One subfield that implements flow methods more commonly is the production of medical grade polymers. The consistency and fine-tuned control offered by flow synthesis is highly beneficial since batch-to-batch variability from traditional synthesis can lead to dramatically different outcomes for biological systems.62 This has been particularly relevant in recent years for drug delivery applications. Flow reactors have been used to fabricate polymers for drug delivery such as polymer-matrix nanomaterials,47,58,63 protein-loaded nanogels,64 and core cross-linked polymeric micelles.65 Studies that focused on optimizing consistency exhibited good control, demonstrating low particle polydispersity with reported values ranging from 0.1 to 0.001 (DLS-derived size distribution index),63,65 as well as controllable morphology through augmentation of flow conditions.58 One study reported a 12× throughput increase when converting from batch to flow.63 In another study, monomer conversion increased from 63% in batch to 97% in flow over an identical time frame due to faster flow reaction kinetics.47 It was posited that these kinetics could be attributed to higher mixing rates and shorter path lengths present in flow reactors.66 These studies on medical-grade polymers highlight key advantages of flow synthesis, including increased throughput and high purity, which could be extended to other areas of applied polymer research.

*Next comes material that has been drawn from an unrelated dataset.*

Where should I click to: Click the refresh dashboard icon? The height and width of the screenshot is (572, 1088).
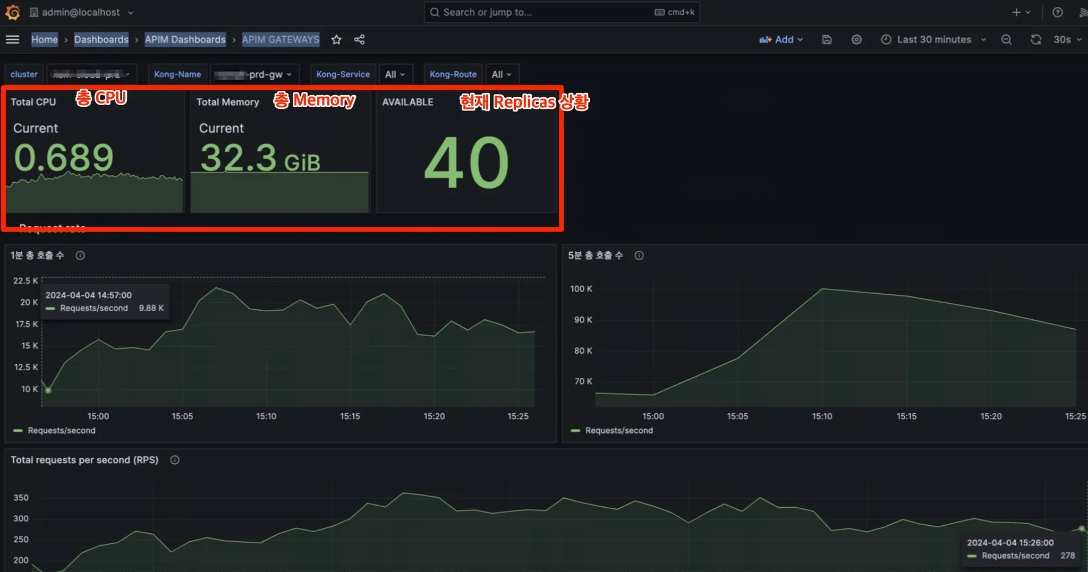[1035, 39]
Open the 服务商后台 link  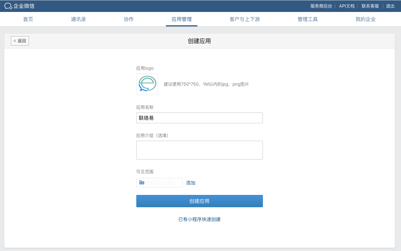(321, 6)
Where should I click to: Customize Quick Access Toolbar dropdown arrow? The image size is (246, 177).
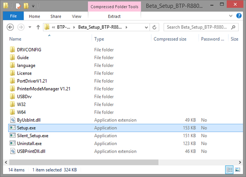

While flow polymerization offers significant advantages, there are limitations to be considered. Crosslinked, insoluble, or high molecular weight polymers can lead to clogging of flow reactors because of high viscosity or the formation of precipitates. Chanchaona et al. reported the flow synthesis of hypercrosslinked polymers and difficulties faced due to the formation of insoluble products and solvent adsorption. However, by optimizing reactor design and conditions, these limitations were overcome and they reported 32- to 117-fold higher productivity than comparable batch reactions.67 Additionally, reactor materials could face incompatibility with reactants, solvents, or catalysts.47 One study demonstrated the fabrication of a reactor with perfluoropolyether and subsequent thermal treatment, providing high chemical resistance that allows for the highly reactive RAFT polymerization.47 Another concern is that scaling up individual reactors can reduce the consistency of flow-based systems. For example, increasing reaction chamber diameters lowers heat transfer and can lead to different or varying mixing conditions that affect the formation of desired product.68 This, again, is why numbering-up is a more common route to scale up flow systems.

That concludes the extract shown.